I came across this article detailing the founding and early history of the Electronic Literature Organization, whose collections have been the source of many posts on this blog. The article is written by Scott Rettburg, a co-founder of the ELO and its first executive director.
One of the things I found most interesting about his reflections on the early days, was the fact that “e-lit” was not a unified field prior to the ELO. Interactive Fiction, hypertext, visual poetry, and other experiments considered themselves seperate communities. Even within the hypertext community there was a division between the Eastgate authors and the open web authors. The ELO was a counscious attempt to unite these communities, and the existence of this course in e-lit proves that it was a success.
The most visible project of the ELO which we have used in this class is the Electronic Literature Collection, which is the canon for our course. Rettburg says: “While I don’t share this view of the ELC as a canon, but rather think of the ELC as sort of periodic snapshot of an emergent field in motion, I do think it is remarkable that only one year after its publication, some scholars were already thinking of it in that way.” To us, as undergrads and outsiders to the broader e-lit community, this is the only place we know to look when we want electronic literature.
Another theme that I saw running through the article was the relationship between the artistic or literary uses of technology and the industrial. The ELO was founded in 1999, at the height of the dot-com boom, and their early activities were funded by some of those tech companies. After the bubble burst, especially post-9/11 when the entire American economy was having difficulty, the ELO was struggling to exist. It was ultimately saved by the UCLA, supported in part by their English department. However, this relationship between those who use technology for artistic purposes and those who use it for commercial purposes runs deeper into the history of e-lit.

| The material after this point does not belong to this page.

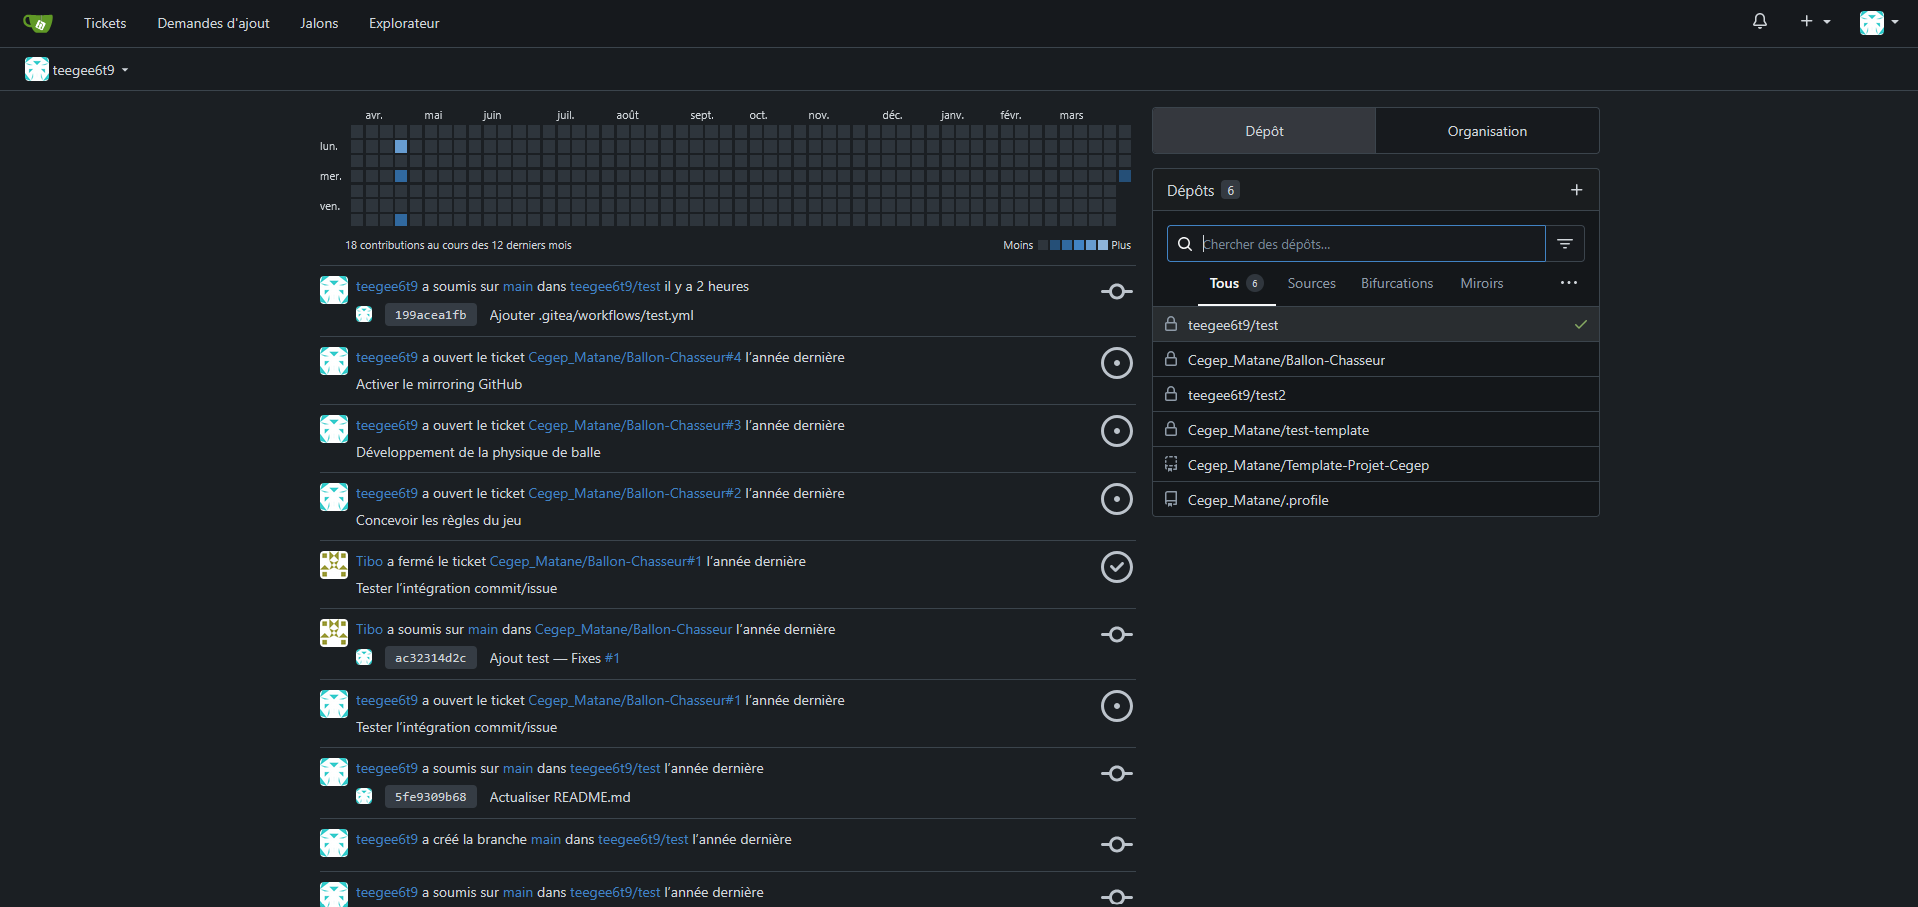Expand the teegee6t9 context switcher
Image resolution: width=1918 pixels, height=907 pixels.
pyautogui.click(x=78, y=70)
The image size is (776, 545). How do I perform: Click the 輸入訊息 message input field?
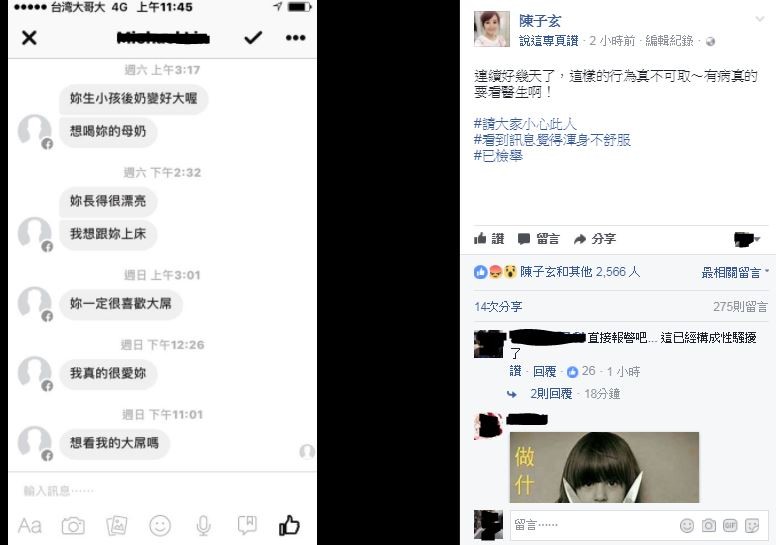(x=162, y=491)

Hypertext was a literary theory before it became the dominant form of information distribution that is today’s web. Literary hypertext authors, perhaps illustrated by the Eastgate/open-web split the author mentions, used their art to explore the rhizomes and networks they saw in the world. Today, those networks are even more important. While the types of poems we read in class are fringe works today, reddit and Facebook conversations are filled with links and networks, making hypertext perhaps the most common form of writing today. On the other hand, Interactive Fiction emerged from the Command Line Interfaces that preceded the graphical user interfaces we typically experience today. As opposed to hypertext, here the artistic emerged from the industrial.
This historical look at the ELO also prompted me to consider the future of e-lit. As I speculated earlier, I think much of the writing produced today includes elements of hypertext, and games seem to be getting included in every aspect of life. With the proliferation of digital works, does it even make sense to distinguish e-lit from lit anymore? I think so, but mostly because these new forms require new techniques of analysis, which is challenging. As more of the world becomes “born-digital,” e-lit works will become more commonplace, and the analytical tools necessary to understand them will no longer be so esoteric.